#### [ASSIGNED TASK]
The records are to be repeated in full. Every line must match.

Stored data
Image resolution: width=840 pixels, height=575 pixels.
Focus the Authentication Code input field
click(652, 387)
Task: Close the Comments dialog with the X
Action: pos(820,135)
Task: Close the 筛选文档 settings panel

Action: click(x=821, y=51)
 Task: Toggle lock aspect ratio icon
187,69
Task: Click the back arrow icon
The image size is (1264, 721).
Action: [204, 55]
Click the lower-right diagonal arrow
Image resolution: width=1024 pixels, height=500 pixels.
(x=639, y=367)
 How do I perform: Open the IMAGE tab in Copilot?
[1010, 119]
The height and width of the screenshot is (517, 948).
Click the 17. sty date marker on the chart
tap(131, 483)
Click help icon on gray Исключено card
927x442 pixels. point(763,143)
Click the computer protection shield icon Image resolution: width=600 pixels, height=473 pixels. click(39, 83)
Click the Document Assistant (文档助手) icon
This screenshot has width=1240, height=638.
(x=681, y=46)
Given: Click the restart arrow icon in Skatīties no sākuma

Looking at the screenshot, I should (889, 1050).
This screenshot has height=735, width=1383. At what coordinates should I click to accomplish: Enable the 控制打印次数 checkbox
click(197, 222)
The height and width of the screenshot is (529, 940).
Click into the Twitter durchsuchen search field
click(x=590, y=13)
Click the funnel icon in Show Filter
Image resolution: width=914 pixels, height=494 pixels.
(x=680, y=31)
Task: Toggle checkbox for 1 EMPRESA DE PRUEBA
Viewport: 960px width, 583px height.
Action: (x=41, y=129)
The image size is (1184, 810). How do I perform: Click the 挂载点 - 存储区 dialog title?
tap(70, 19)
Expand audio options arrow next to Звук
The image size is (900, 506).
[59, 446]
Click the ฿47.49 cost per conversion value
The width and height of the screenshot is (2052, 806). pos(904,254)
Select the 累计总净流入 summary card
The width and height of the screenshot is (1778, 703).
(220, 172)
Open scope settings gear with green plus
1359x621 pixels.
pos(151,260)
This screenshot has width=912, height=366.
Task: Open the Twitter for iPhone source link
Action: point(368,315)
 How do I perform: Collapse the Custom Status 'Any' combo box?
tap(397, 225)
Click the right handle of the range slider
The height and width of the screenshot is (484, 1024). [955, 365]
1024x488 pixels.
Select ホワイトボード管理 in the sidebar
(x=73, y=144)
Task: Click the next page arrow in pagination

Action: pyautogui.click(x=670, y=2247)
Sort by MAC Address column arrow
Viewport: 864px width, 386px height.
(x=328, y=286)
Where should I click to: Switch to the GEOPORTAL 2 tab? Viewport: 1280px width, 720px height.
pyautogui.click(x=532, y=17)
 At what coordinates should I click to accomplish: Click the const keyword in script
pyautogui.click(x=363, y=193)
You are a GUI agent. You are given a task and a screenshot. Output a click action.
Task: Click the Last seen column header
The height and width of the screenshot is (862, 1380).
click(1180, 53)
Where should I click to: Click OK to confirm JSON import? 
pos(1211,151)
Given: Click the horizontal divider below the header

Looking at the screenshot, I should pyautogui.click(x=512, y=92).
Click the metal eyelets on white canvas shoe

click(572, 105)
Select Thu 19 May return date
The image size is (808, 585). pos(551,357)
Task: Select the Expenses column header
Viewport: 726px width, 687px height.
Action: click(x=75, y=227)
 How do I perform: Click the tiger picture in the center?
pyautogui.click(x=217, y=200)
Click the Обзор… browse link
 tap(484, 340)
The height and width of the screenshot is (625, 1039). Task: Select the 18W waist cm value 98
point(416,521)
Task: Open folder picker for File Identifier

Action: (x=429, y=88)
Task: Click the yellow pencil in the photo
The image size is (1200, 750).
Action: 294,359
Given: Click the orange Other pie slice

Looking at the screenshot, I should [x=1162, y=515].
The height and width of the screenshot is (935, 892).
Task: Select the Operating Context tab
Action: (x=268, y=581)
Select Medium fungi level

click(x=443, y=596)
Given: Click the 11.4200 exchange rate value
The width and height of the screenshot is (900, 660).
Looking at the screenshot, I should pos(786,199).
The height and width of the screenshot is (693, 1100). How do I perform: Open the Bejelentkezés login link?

#### [SOLUTION FOR THIS EXERCISE]
Image resolution: width=840 pixels, height=575 pixels.
Focus the Authentication Code input field
click(652, 387)
Task: Close the Comments dialog with the X
Action: pos(820,135)
Task: Close the 筛选文档 settings panel

Action: click(x=821, y=51)
 Task: Toggle lock aspect ratio icon
187,69
Task: Click the back arrow icon
The image size is (1264, 721).
Action: [204, 55]
Click the lower-right diagonal arrow
Image resolution: width=1024 pixels, height=500 pixels.
(x=639, y=367)
 How do I perform: Open the IMAGE tab in Copilot?
[1010, 119]
The height and width of the screenshot is (517, 948).
Click the 17. sty date marker on the chart
tap(131, 483)
Click help icon on gray Исключено card
927x442 pixels. point(763,143)
Click the computer protection shield icon Image resolution: width=600 pixels, height=473 pixels. click(39, 83)
Click the Document Assistant (文档助手) icon
This screenshot has width=1240, height=638.
(x=681, y=46)
Given: Click the restart arrow icon in Skatīties no sākuma

Looking at the screenshot, I should (889, 1050).
This screenshot has height=735, width=1383. At what coordinates should I click to accomplish: Enable the 控制打印次数 checkbox
click(197, 222)
The height and width of the screenshot is (529, 940).
Click into the Twitter durchsuchen search field
click(x=590, y=13)
Click the funnel icon in Show Filter
Image resolution: width=914 pixels, height=494 pixels.
(x=680, y=31)
Task: Toggle checkbox for 1 EMPRESA DE PRUEBA
Viewport: 960px width, 583px height.
Action: (x=41, y=129)
The image size is (1184, 810). How do I perform: Click the 挂载点 - 存储区 dialog title?
tap(70, 19)
Expand audio options arrow next to Звук
The image size is (900, 506).
[59, 446]
Click the ฿47.49 cost per conversion value
The width and height of the screenshot is (2052, 806). pos(904,254)
Select the 累计总净流入 summary card
The width and height of the screenshot is (1778, 703).
(220, 172)
Open scope settings gear with green plus
1359x621 pixels.
pos(151,260)
This screenshot has width=912, height=366.
Task: Open the Twitter for iPhone source link
Action: point(368,315)
 How do I perform: Collapse the Custom Status 'Any' combo box?
tap(397, 225)
Click the right handle of the range slider
The height and width of the screenshot is (484, 1024). [955, 365]
1024x488 pixels.
Select ホワイトボード管理 in the sidebar
(x=73, y=144)
Task: Click the next page arrow in pagination

Action: pyautogui.click(x=670, y=2247)
Sort by MAC Address column arrow
Viewport: 864px width, 386px height.
(x=328, y=286)
Where should I click to: Switch to the GEOPORTAL 2 tab? Viewport: 1280px width, 720px height.
pyautogui.click(x=532, y=17)
 At what coordinates should I click to accomplish: Click the const keyword in script
pyautogui.click(x=363, y=193)
You are a GUI agent. You are given a task and a screenshot. Output a click action.
Task: Click the Last seen column header
The height and width of the screenshot is (862, 1380).
click(1180, 53)
Where should I click to: Click OK to confirm JSON import? 
pos(1211,151)
Given: Click the horizontal divider below the header

Looking at the screenshot, I should pyautogui.click(x=512, y=92).
Click the metal eyelets on white canvas shoe

click(572, 105)
Select Thu 19 May return date
The image size is (808, 585). pos(551,357)
Task: Select the Expenses column header
Viewport: 726px width, 687px height.
Action: click(x=75, y=227)
 How do I perform: Click the tiger picture in the center?
pyautogui.click(x=217, y=200)
Click the Обзор… browse link
 tap(484, 340)
The height and width of the screenshot is (625, 1039). Task: Select the 18W waist cm value 98
point(416,521)
Task: Open folder picker for File Identifier

Action: (x=429, y=88)
Task: Click the yellow pencil in the photo
The image size is (1200, 750).
Action: 294,359
Given: Click the orange Other pie slice

Looking at the screenshot, I should [x=1162, y=515].
The height and width of the screenshot is (935, 892).
Task: Select the Operating Context tab
Action: (x=268, y=581)
Select Medium fungi level

click(x=443, y=596)
Given: Click the 11.4200 exchange rate value
The width and height of the screenshot is (900, 660).
Looking at the screenshot, I should pos(786,199).
The height and width of the screenshot is (693, 1100). How do I perform: Open the Bejelentkezés login link?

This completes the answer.